If the light inflaton actually existed, the B+ m beauty mesonoheads would sometimes decay into kaon (K+ meson) and Higgs particle, whichora as a result of oscillations would transform into inflaton. After traveling several metersow detector inflaton would decay into two elementary particles: muon and antimuon. The detectors of the LHCb experiment would not register the presence of either higgs or inflaton. However, the researchers at IFJ PAN expected to see kaon emissionoin and the appearance of correspondingly further muon-antimuon pairs.

– Depending on the parameter describing the frequency of inflaton-higgs oscillations, the course of decayoIn mesonoin the B+ should be slightly different. In our analysis, we looked for decayoincluding as much as 99 percent of the. possible values of this parameter – and we found nothing. So we can say with a high degree of certainty that a light inflaton simply does not exist,” states Dr. Beetle.
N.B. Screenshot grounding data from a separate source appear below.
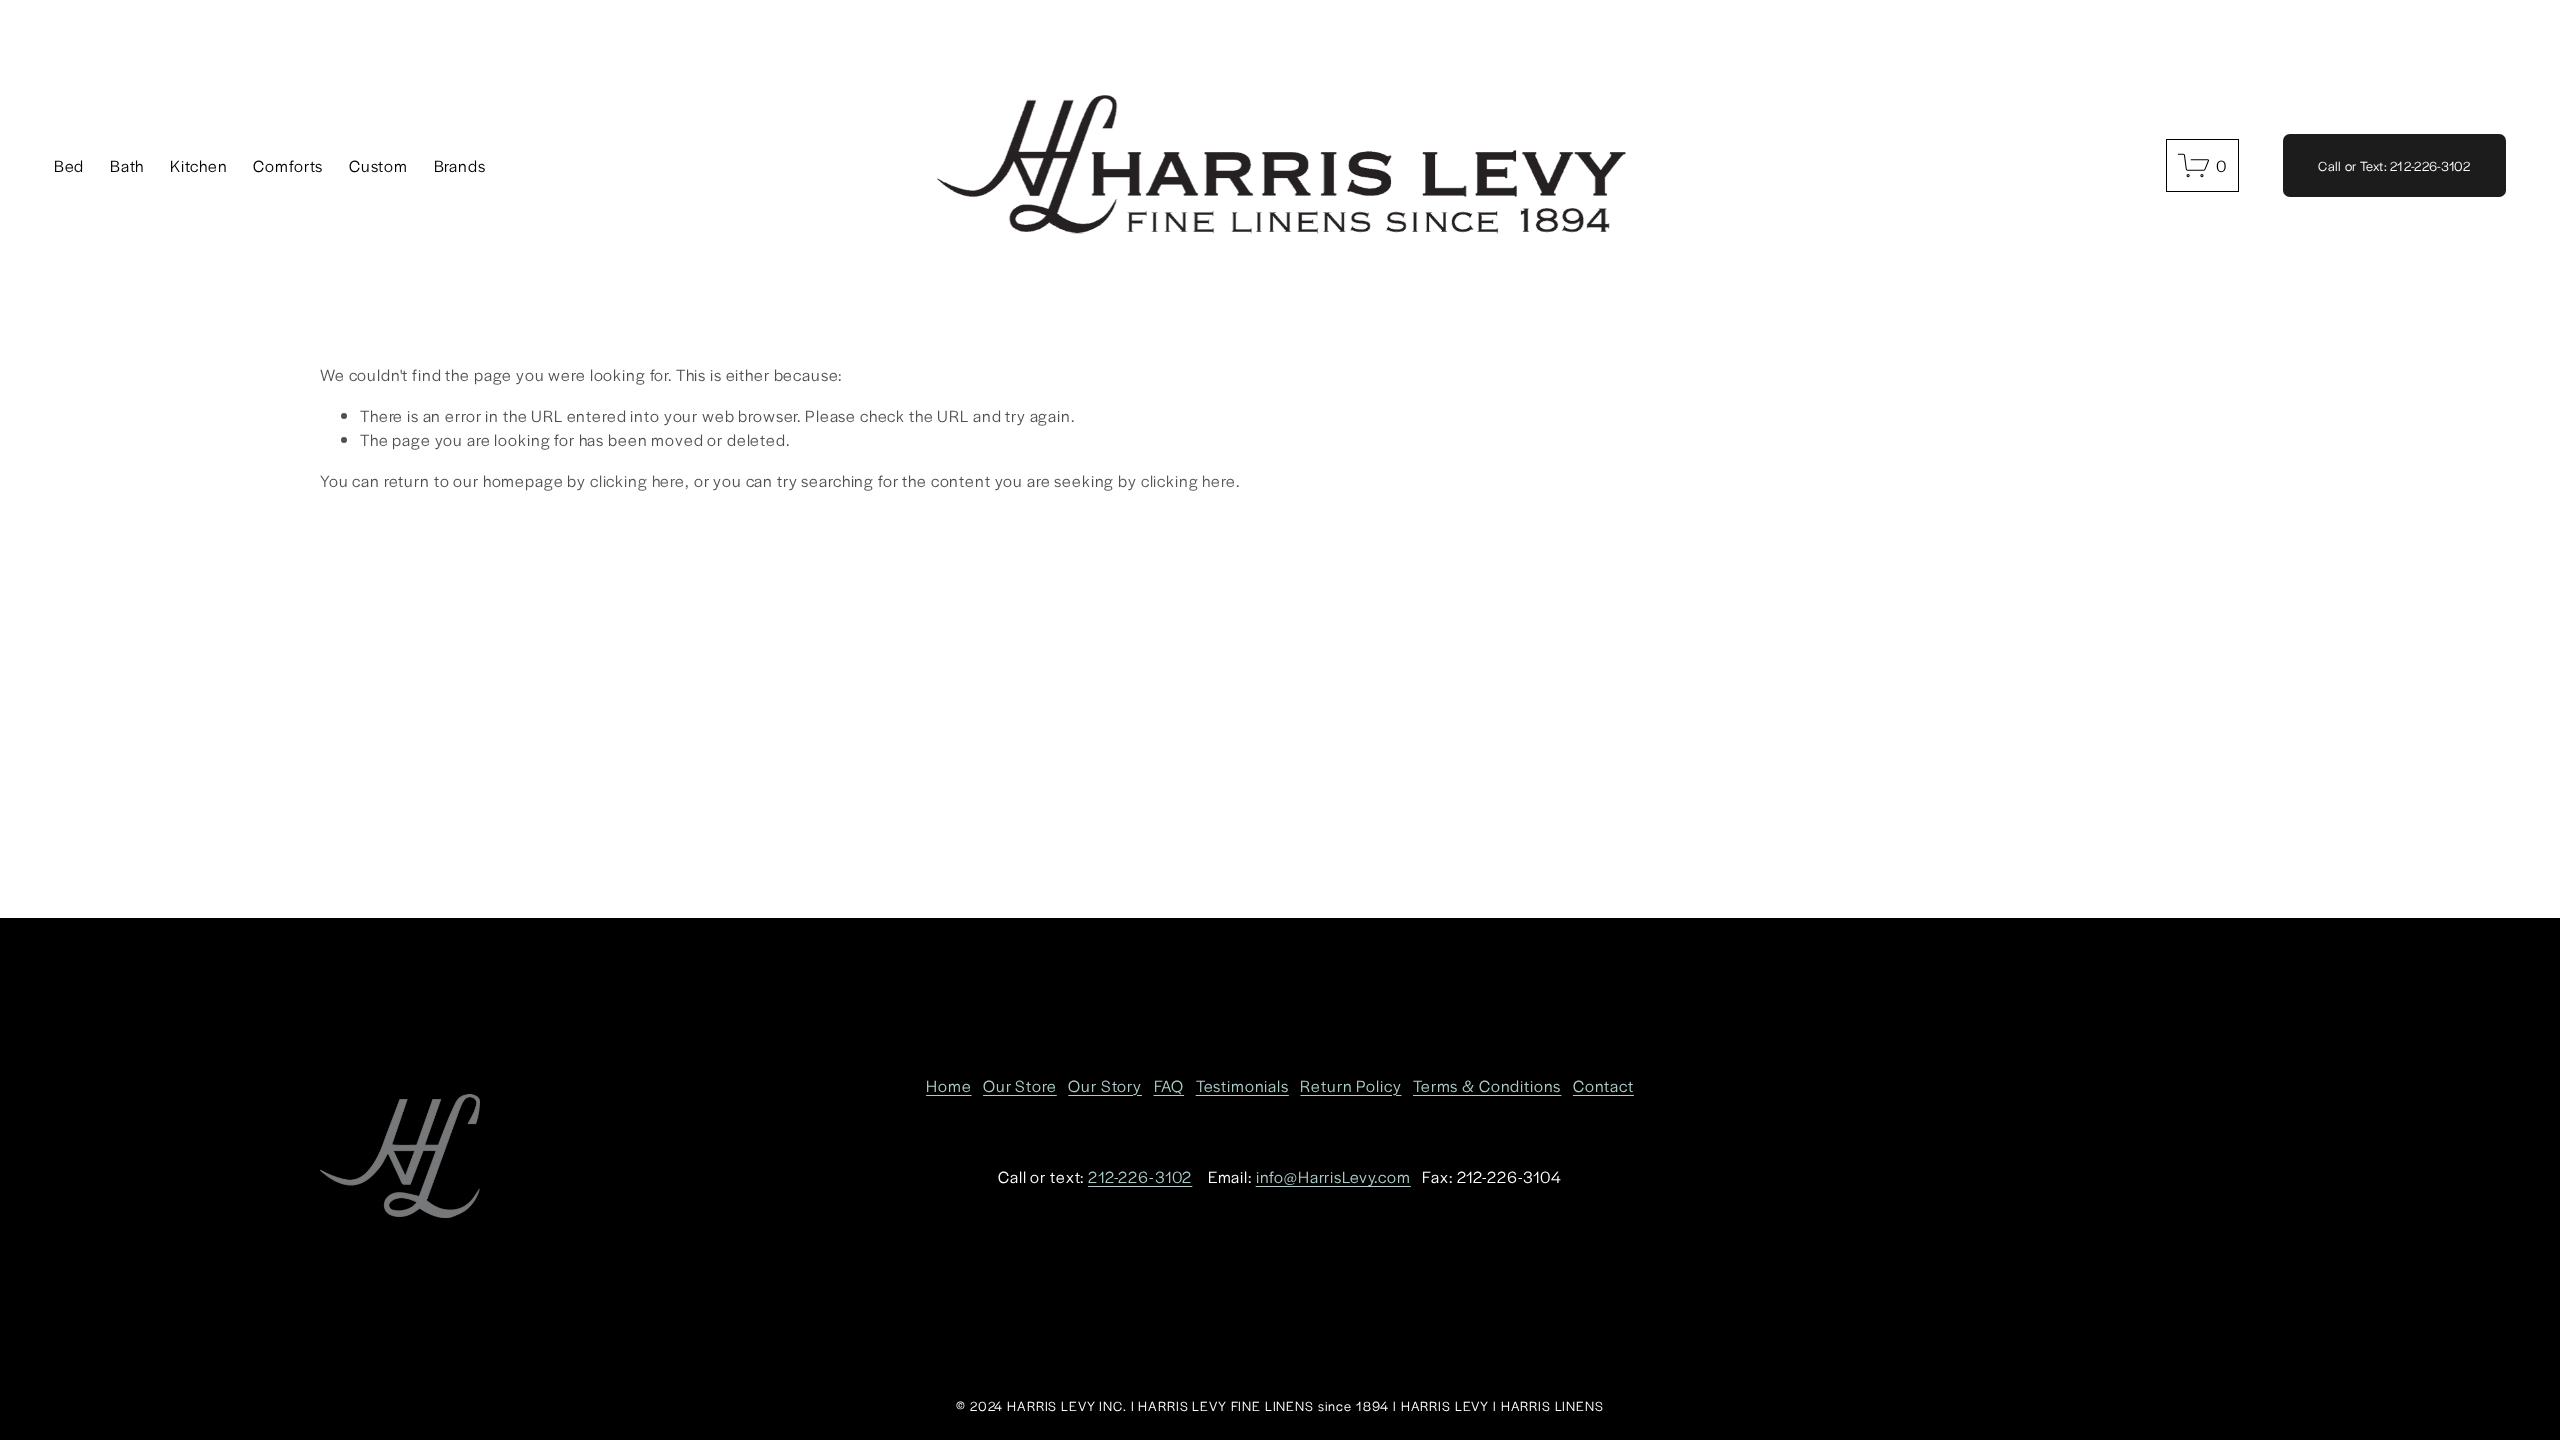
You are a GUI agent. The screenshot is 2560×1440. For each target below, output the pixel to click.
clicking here (637, 480)
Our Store (1020, 1085)
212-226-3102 (1140, 1176)
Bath (127, 165)
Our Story (1105, 1085)
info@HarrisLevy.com (1333, 1176)
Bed (69, 165)
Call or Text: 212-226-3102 (2394, 165)
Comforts (288, 165)
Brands (460, 165)
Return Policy (1350, 1085)
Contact (1603, 1085)
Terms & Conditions (1487, 1085)
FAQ (1169, 1085)
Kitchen (199, 165)
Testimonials (1242, 1085)
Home (948, 1085)
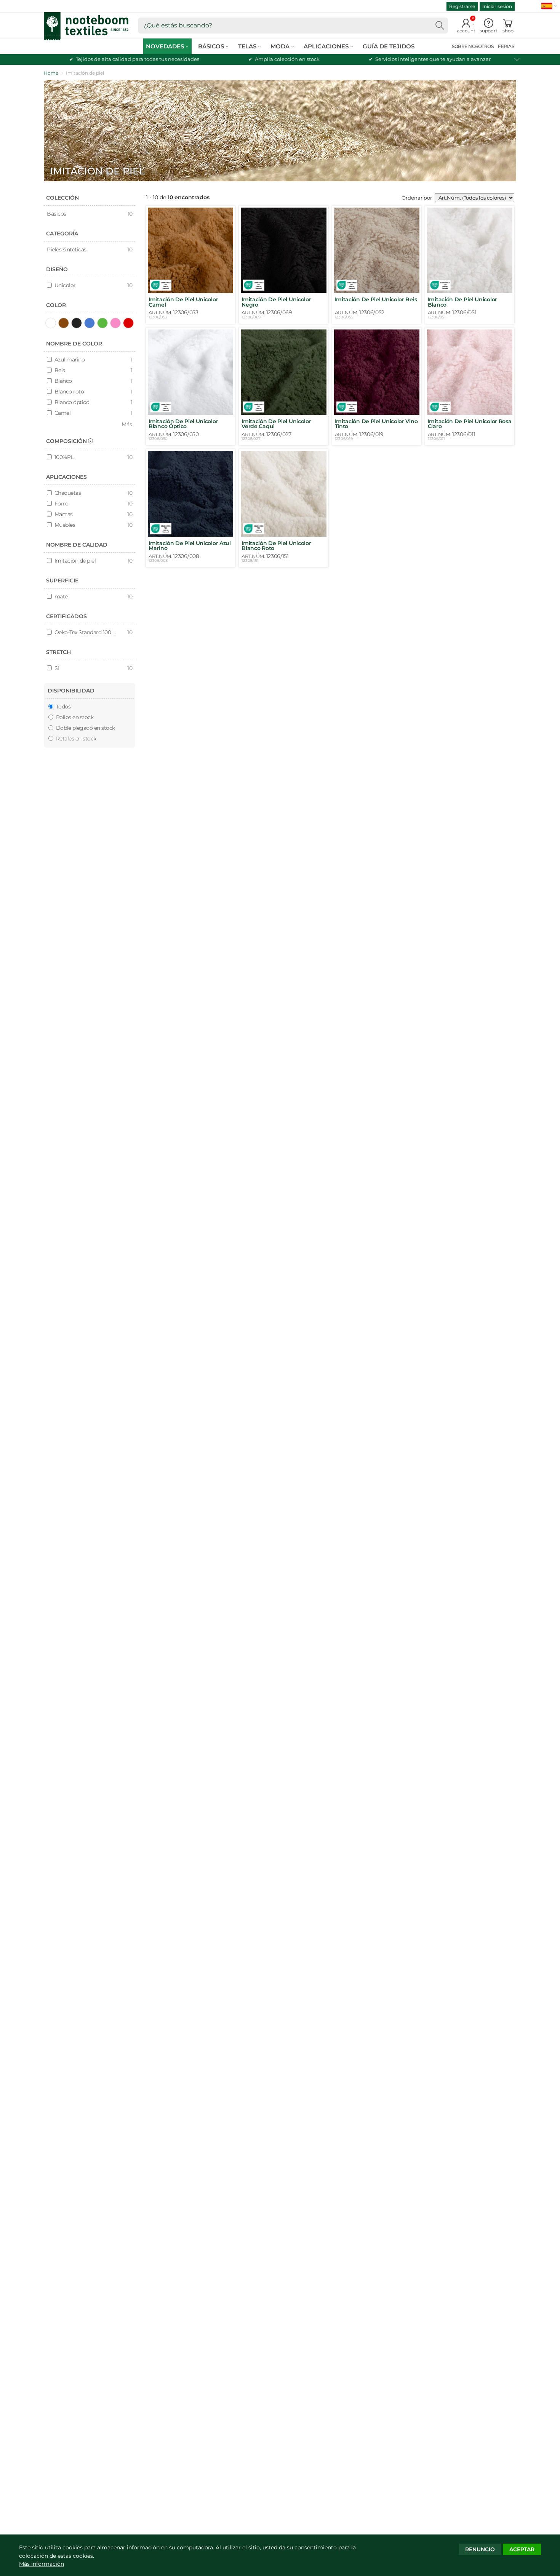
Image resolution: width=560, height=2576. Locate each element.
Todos (62, 706)
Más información (41, 2564)
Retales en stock (75, 738)
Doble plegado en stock (84, 727)
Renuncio (480, 2549)
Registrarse (462, 6)
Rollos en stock (73, 717)
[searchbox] (293, 26)
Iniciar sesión (497, 6)
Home (51, 73)
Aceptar (521, 2549)
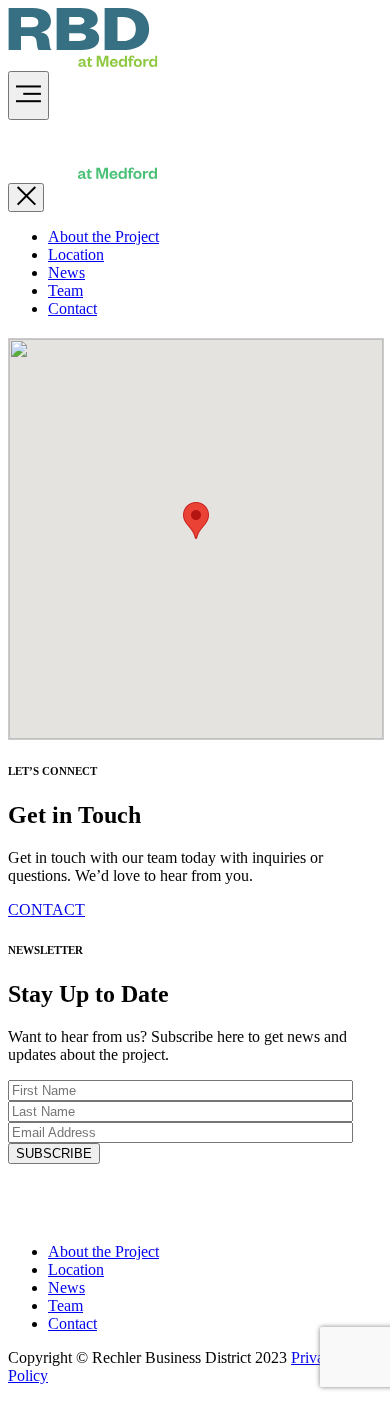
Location (76, 254)
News (66, 272)
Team (65, 290)
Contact (72, 308)
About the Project (103, 236)
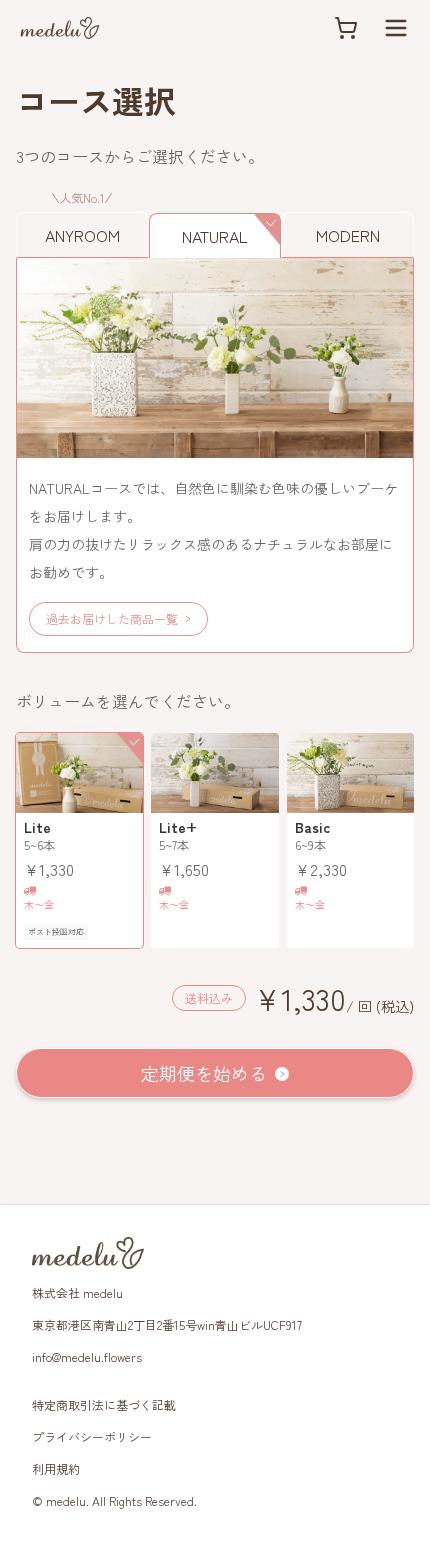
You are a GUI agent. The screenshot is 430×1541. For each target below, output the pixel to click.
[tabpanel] (215, 455)
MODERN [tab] (348, 235)
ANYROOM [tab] (82, 235)
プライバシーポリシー (92, 1436)
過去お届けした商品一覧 (112, 618)
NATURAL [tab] (215, 236)
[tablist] (215, 224)
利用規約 (56, 1468)
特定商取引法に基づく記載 (104, 1404)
Theoretically, a low-mass inflaton could still be hiding in the one percent of unexplored variantsoin oscillation – these cases will be definitively ruled out by future analyses using newer, just-collected data from the LHC gas pedal.

Physicists, however, have to slowly get used to the idea that if the inflaton exists, it is a more massive particle than thought or comes in more than one variety. However, if, in time, these variants too turn out not to correspond to reality, inflation, so well explaining the observed uniformity of the Universe, will become a – very literally – The biggest mystery wspomodern cosmology.

The research at IFH PAN was carried out with funding from the National Science Center.